### Extract to read
The dimensionless governing equations are

$$(m+1)\frac{E_4}{\varphi E_5}\frac{d^{3}f}{d{\eta }^3}+2A+2m-A\eta \frac{d^{2}f}{d{\eta }^2}-2A\frac{df}{d\eta }+f\frac{d^{2}f}{d{\eta }^2}+2G_t\theta +2\aleph G_c+2R_b\chi =0,$$

(19)

$$(m+1)\frac{E_{10}}{\varphi E_9}\frac{d^2\theta }{d{\eta }^2}-P_{r}A\eta \frac{d\theta }{d\eta }+P_{r}f\frac{d\theta }{d\eta }=0,$$

(20)

$$(m+1)\frac{d^2\aleph }{d{\eta }^2}-S_{c}A\eta \frac{d\aleph }{d\eta }+S_{c}f\frac{d\aleph }{d\eta }=0,$$

(21)

$$(m+1)\frac{d^2\chi }{d{\eta }^2}-S_{mm}A\eta \frac{d\chi }{d\eta }+S_{mm}f\frac{d\chi }{d\eta }-P_e(m+1)\left(\chi \frac{d^2\aleph }{d{\eta }^2}+\frac{d\aleph }{d\eta }\frac{d\chi }{d\eta }\right)=0.$$

(22)

For static wedge $\lambda =0$, the fluid dynamics is bounded as

$$\theta =1,f=0,\frac{df}{d\eta }=\lambda ,\aleph =1,\chi =1at\eta =0$$

(23)

$$\theta \to 0,\frac{df}{d\eta }\to 1,\aleph \to 0,\chi \to 0as\eta \to \infty$$

(24)

For a moving wedge ($\lambda \ne 0$) at the wall ($\eta =0$). As the boundary layer flow is induced, $\lambda$ quantifies the movement of the wedge and the free stream flow. The dimensionless physical quantities are

$$\frac{N{m}_x}{\sqrt{R{e}_x}}\sqrt{\frac{2}{m+1}}=-{\chi }^{\prime }\left(0\right),\frac{\varphi N{u}_x}{E_{10}\sqrt{R{e}_x}}\sqrt{\frac{2}{m+1}}=-{\theta }^{\prime }\left(0\right),\frac{\varphi C_{fx}\sqrt{R{e}_x}}{E_4}\sqrt{\frac{2}{m+1}}=f^{″}\left(0\right)$$

$$\frac{S{h}_x}{\sqrt{R{e}_x}}\sqrt{\frac{2}{m+1}}=-{\aleph }^{\prime }\left(0\right).$$

(25)

### Stored data
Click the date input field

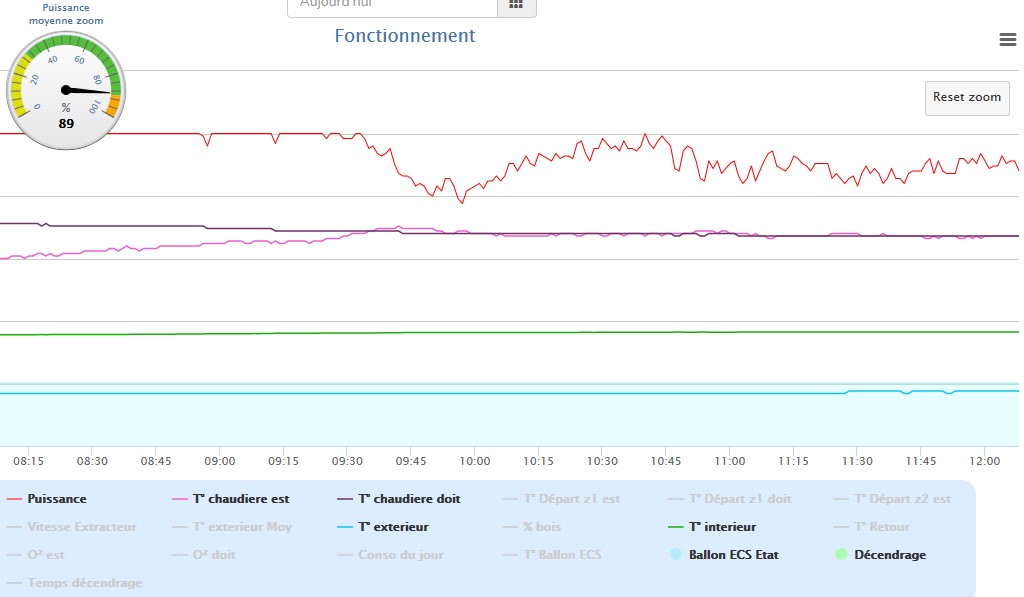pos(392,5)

---

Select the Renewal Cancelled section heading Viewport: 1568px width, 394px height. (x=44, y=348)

---

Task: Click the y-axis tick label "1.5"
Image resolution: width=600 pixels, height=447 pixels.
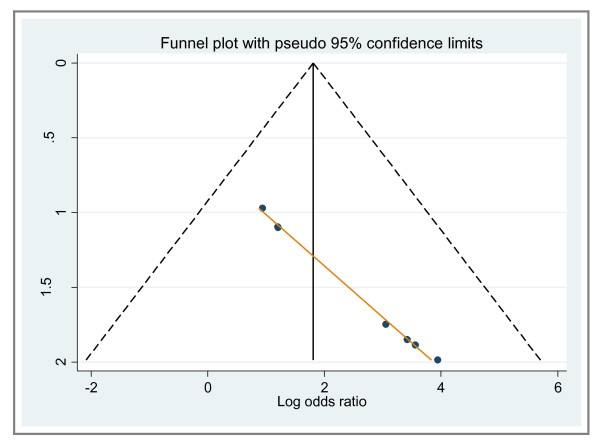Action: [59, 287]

### Task 1
From the wedge-flow equations, list every condition that (23) sets at η = 0.
### Task 2
Carry on the wedge-flow equations from the point where they stop.

### Output 1
θ = 1, f = 0, df/dη = λ, ℵ = 1, χ = 1

### Output 2
3. Numerical Integration and Validation

To obtain the numerical solution of Equations (19)–(24), the Runge–Kutta integration scheme (rk4sh) and collocation-s-hooting technique bvp4c package of MATLAB were employed. For the sake of conciseness, the descriptions of the numerical approaches given above by Kierzenka and Shampine [39], Al-Mdallal et al. [40], de Hoog and Weiss [41], and Animasaun [42] were rigorously adhered to. The dependent variables are $f\left(\eta \right)$, $f^{\prime }\left(\eta \right)$, $f^{″}\left(\eta \right)$, $\theta \left(\eta \right)$, ${\theta }^{\prime }\left(\eta \right)$, $\aleph \left(\eta \right)$, ${\aleph }^{\prime }\left(\eta \right)$, $\chi \left(\eta \right)$, ${\chi }^{\prime }\left(\eta \right)$, $f^{″}\left(0\right)$, $-{\theta }^{\prime }\left(0\right)$, $-{\aleph }^{\prime }\left(0\right)$, and $-{\chi }^{\prime }\left(0\right)$. The nomenclature of the dependent variables listed in Section 3 that are needed in this study are diffusion of motile gyrotactic organisms away from the heated wall and across the ternary hybrid nanofluid, the distribution of motile gyrotactic organisms in the ternary hybrid nanofluid, the mass movement via the hot wedge and the immediately surrounding layer, the concentration of the species that formed the ternary hybrid nanofluid, the shear stress function, the horizontal velocity function, the vertical velocity function, the temperature gradient function, the temperature distribution function, the concentration gradient function, the gradient of distribution of motile gyrotactic organisms, the heat transfer through the heated wedge and immediate adjacent layer, and the friction between the upper surface of the wedge and the last layer of the flowing fluid.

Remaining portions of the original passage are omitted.